If you've been using Claude Code for serious development work, you've probably noticed a frustrating pattern: every new session starts completely blind. Claude re-reads your entire codebase, rediscoveries architecture from scratch, and forgets every architectural decision you explained in the last session. Alex, a long-time CTO posting on Hacker News this week, built Graphmind to fix exactly that problem—and it's got some serious engineering under the hood.

The Core Problem Graphmind Solves

Claude Code's blank-slate approach works fine for quick scripts, but enterprise developers juggling multiple repositories quickly hit a wall. There's zero visibility into shared dependencies across projects. Pattern violations go unnoticed because Claude can't see what it did last week in another file. Graphmind attacks this with four distinct layers: a structural code graph built via AST analysis using tree-sitter, semantic embeddings for vector search over symbols (supporting local ONNX, OpenAI, or Voyage AI providers), a declarative memory store for decisions and conventions, and cross-project link tracking between registered repositories. Everything runs 100% locally—no cloud, no open ports by default, zero telemetry.

Architecture Deep Dive

The system is written in Rust using tree-sitter for multi-language parsing, with an MCP server exposing 24 tools over stdio. The structural graph lives in SQLite with FTS5 for full-text search, while embeddings use a separate SQLite database with cosine similarity and Reciprocal Rank Fusion (RRF) to merge results from multiple retrieval strategies. Search results show their source: [FTS], [SEM], [GRAPH], or combinations like [FTS+SEM+G]. The Rust core uses napi-rs for native bindings, and the MCP responses are deliberately token-optimized—compact one-line-per-symbol output by default, field pruning to strip null values, smart limits of 15 results instead of bloated defaults. That attention to LLM efficiency suggests someone who's actually shipped products that call these APIs.

Installation Options

Graphmind ships as both a CLI and macOS desktop app. The DMG includes guided onboarding that configures MCP, hooks, skill, and embeddings automatically—zero terminal required for Mac users. CLI installation works via Homebrew (macOS/Linux), raw shell script (curl piped to bash), or direct binary download for Linux. After a one-time graphmind setup, each project gets initialized with graphmind init which registers the directory, installs git hooks for auto-rebuild on commit and impact checking on push, then builds the code graph. Both commands are idempotent so they're safe to re-run. The desktop app even handles CLI updates automatically at startup.

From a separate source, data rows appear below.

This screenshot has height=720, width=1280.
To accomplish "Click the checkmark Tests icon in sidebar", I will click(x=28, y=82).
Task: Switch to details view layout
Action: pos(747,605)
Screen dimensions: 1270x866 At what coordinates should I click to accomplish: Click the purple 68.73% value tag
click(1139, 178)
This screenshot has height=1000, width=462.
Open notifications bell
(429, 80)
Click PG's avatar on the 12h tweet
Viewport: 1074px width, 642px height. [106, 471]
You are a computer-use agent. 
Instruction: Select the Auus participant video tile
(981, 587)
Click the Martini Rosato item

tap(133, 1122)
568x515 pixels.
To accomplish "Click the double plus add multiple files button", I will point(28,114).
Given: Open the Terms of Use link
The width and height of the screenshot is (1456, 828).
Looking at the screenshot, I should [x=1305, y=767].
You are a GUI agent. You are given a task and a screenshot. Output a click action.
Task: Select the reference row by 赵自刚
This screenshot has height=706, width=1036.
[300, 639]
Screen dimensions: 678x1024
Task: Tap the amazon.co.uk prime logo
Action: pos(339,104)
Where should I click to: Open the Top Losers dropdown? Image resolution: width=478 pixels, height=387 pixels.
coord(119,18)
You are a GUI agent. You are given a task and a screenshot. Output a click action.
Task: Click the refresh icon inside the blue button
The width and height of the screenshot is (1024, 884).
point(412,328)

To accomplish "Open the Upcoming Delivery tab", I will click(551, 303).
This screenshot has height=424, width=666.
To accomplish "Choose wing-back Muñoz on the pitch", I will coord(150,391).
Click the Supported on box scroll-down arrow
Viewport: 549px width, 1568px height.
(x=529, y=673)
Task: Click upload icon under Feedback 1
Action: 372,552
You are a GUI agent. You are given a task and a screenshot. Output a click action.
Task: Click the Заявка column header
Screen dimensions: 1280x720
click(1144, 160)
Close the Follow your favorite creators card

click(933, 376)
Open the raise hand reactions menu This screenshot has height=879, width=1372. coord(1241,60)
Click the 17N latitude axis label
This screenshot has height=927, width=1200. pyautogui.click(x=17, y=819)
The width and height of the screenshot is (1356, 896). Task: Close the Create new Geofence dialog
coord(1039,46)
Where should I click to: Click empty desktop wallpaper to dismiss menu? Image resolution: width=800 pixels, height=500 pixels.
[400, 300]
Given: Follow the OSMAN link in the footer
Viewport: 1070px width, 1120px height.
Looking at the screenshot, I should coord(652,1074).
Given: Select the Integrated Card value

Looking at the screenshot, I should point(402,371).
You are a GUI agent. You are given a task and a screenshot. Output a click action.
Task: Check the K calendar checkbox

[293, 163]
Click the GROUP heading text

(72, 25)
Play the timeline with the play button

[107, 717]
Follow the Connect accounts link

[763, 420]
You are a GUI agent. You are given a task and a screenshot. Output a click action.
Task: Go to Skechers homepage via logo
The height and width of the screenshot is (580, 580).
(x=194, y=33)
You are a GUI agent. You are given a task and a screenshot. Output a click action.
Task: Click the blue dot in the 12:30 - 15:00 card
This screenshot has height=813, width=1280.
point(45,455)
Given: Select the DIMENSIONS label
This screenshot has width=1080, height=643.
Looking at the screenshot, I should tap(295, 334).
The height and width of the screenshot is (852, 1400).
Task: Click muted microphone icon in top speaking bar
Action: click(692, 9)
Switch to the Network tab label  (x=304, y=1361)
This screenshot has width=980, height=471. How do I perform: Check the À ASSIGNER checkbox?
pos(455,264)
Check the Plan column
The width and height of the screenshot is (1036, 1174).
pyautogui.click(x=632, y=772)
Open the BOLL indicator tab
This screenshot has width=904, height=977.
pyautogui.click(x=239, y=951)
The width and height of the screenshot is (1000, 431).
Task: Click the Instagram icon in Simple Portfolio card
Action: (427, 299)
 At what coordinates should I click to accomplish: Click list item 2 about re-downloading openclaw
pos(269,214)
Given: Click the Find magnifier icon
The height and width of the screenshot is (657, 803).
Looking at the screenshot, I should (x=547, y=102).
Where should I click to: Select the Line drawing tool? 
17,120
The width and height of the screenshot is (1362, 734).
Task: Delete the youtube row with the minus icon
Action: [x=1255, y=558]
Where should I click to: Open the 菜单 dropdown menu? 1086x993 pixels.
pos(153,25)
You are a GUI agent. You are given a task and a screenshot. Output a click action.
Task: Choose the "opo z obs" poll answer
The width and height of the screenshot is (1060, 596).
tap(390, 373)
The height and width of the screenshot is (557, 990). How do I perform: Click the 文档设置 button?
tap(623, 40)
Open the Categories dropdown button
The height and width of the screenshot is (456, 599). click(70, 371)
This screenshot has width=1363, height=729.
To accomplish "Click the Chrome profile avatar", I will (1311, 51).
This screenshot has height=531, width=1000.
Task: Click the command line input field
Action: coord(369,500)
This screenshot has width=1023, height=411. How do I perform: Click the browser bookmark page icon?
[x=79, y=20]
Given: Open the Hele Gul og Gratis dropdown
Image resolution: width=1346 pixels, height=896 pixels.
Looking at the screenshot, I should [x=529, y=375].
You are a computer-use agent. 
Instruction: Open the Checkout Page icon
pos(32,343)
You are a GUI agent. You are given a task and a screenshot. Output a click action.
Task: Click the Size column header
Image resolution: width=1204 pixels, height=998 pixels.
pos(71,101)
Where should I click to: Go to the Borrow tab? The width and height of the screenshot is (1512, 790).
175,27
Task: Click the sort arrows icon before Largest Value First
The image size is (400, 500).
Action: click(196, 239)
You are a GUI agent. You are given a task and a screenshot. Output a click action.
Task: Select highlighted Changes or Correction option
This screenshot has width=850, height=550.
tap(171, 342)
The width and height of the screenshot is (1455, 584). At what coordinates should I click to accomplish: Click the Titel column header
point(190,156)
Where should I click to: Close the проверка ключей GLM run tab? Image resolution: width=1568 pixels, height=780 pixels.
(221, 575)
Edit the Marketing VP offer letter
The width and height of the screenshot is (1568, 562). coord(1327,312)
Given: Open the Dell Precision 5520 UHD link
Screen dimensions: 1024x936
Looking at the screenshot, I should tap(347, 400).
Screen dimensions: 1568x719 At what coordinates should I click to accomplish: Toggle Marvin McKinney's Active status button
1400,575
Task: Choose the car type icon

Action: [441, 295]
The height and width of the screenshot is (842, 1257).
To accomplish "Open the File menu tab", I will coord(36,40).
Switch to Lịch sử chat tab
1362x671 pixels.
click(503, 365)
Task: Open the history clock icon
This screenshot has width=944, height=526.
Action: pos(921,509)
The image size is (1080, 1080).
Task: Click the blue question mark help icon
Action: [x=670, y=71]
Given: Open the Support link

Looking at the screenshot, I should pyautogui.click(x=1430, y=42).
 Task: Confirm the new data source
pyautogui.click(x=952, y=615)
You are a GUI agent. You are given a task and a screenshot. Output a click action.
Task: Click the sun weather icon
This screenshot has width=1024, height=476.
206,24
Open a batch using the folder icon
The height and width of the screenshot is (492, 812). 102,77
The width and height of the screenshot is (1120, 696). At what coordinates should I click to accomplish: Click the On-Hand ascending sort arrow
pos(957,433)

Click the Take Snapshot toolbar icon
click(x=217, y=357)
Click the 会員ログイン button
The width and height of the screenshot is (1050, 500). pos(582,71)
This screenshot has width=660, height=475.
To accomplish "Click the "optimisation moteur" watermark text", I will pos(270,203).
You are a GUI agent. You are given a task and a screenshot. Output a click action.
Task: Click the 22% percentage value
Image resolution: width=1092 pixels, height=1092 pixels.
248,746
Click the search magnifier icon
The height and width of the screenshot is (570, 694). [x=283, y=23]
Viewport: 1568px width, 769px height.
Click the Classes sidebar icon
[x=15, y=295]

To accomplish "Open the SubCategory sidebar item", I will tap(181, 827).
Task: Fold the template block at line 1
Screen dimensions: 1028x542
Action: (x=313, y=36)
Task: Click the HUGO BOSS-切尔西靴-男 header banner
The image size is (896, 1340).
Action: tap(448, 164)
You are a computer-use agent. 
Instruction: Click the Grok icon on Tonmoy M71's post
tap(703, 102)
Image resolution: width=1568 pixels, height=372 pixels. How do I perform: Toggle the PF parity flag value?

Language Support and Data Storage

The tool supports 29 languages out of the box—TypeScript, Python, Go, Rust, Ruby, Java, C#, Swift, PHP, Kotlin, Scala, and many more are marked stable. All project data lives in ~/.graphmind/: structural graphs in SQLite under graphs//, memory as JSONL files, cross-links for inter-repo relationships, and session logs. Everything is plaintext or SQLite—fully inspectable with standard tools. No proprietary formats to lock you in.

Security Model

The architecture prioritizes local-only operation. MCP uses stdio transport (no network servers), path traversal is blocked to registered paths plus ~/.graphmind/, API keys stay in the config file and only go to their configured provider, memory writes use atomic tmp+rename operations, and the gm_memory_add tool requires explicit confirmation before storing anything. This isn't security theater—it's actual defense in depth for devs who don't want their code shipped off to some external service.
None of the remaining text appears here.